# WHAT YOU NEED TO DO
Return only the lines of the data below from the line with "Screen dimensions: 937x427" up to and including the line with "Image resolution: width=515", exactly as written, with the pictures omitted.

[Items from a dataset]
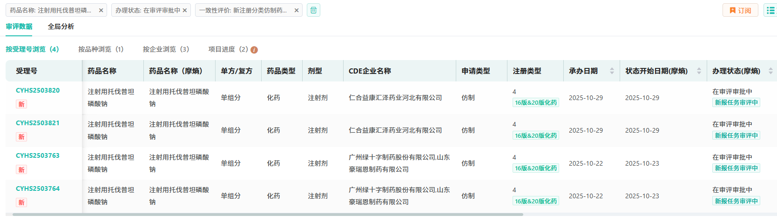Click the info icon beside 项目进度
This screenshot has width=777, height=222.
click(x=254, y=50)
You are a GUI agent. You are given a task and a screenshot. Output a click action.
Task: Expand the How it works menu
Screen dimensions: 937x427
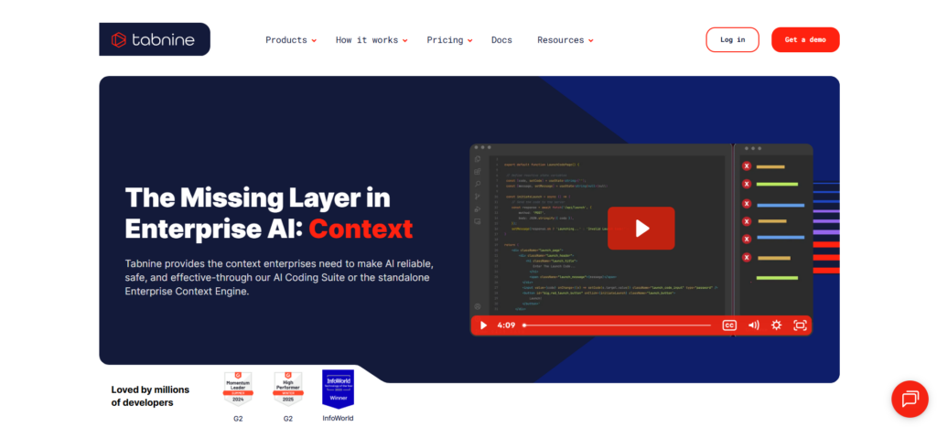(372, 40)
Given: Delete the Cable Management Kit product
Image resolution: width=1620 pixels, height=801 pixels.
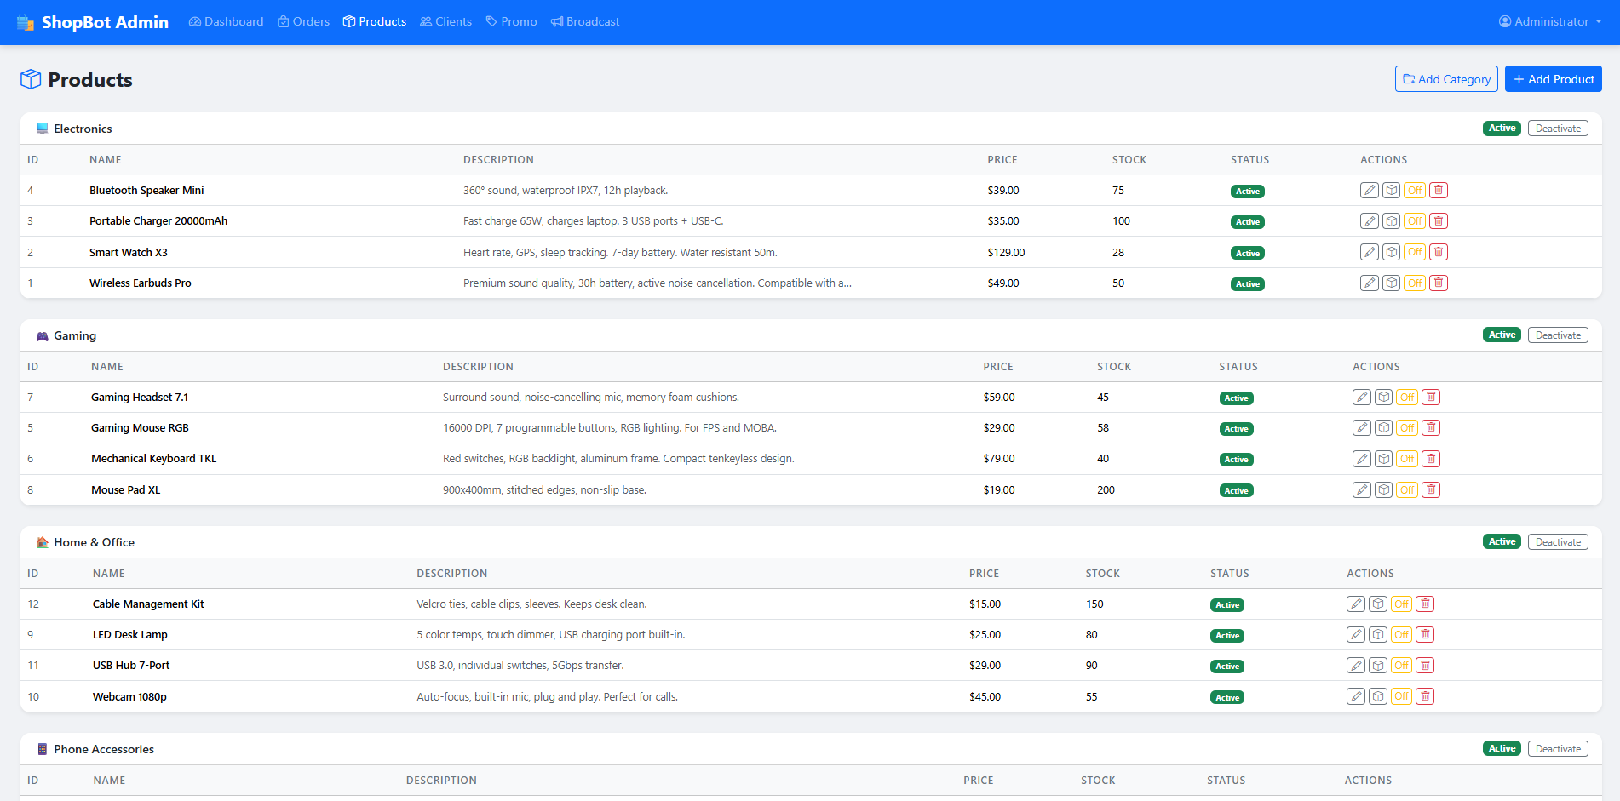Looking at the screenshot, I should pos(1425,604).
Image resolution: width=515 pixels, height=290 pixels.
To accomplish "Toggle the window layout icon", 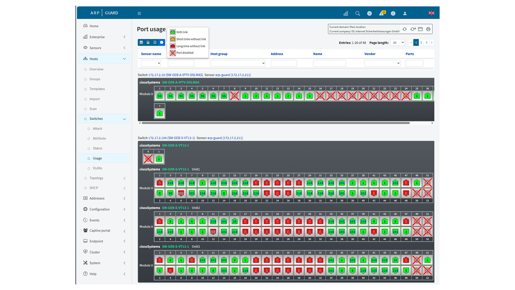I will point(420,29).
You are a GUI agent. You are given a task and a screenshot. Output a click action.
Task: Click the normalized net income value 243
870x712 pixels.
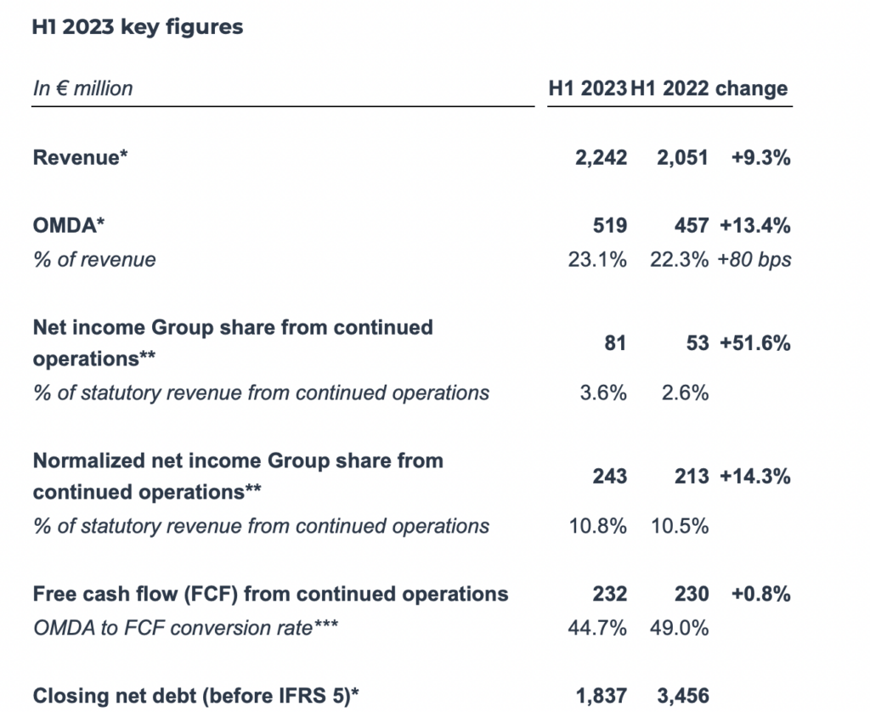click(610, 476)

* * *

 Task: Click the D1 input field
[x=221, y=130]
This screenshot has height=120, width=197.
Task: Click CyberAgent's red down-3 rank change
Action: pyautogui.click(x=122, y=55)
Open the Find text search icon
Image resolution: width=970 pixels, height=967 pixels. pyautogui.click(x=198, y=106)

==

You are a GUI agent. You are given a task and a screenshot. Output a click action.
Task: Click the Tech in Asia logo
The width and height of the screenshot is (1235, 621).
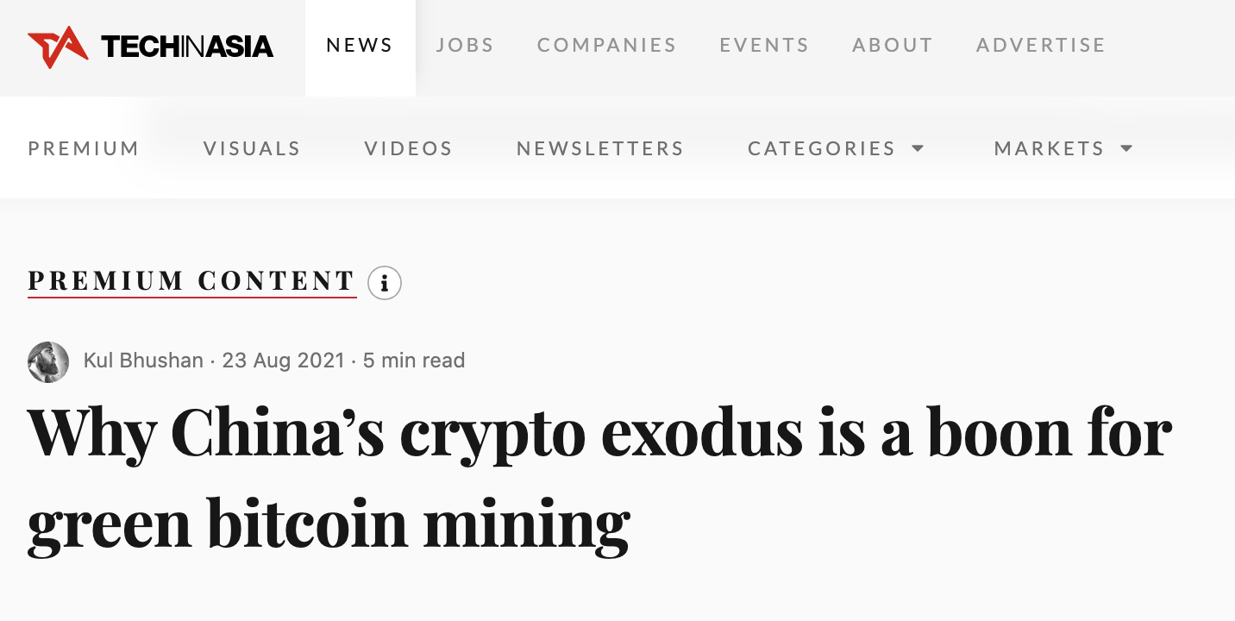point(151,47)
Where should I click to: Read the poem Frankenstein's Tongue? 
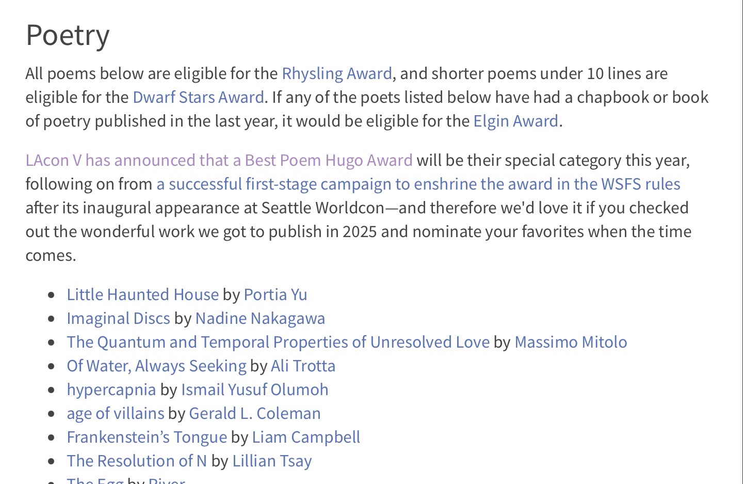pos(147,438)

# RESULT FOR THIS TASK
Screen dimensions: 937x427
(372, 40)
Given: Delete the Cable Management Kit product
Image resolution: width=1620 pixels, height=801 pixels.
Looking at the screenshot, I should pos(1425,604).
Image resolution: width=515 pixels, height=290 pixels.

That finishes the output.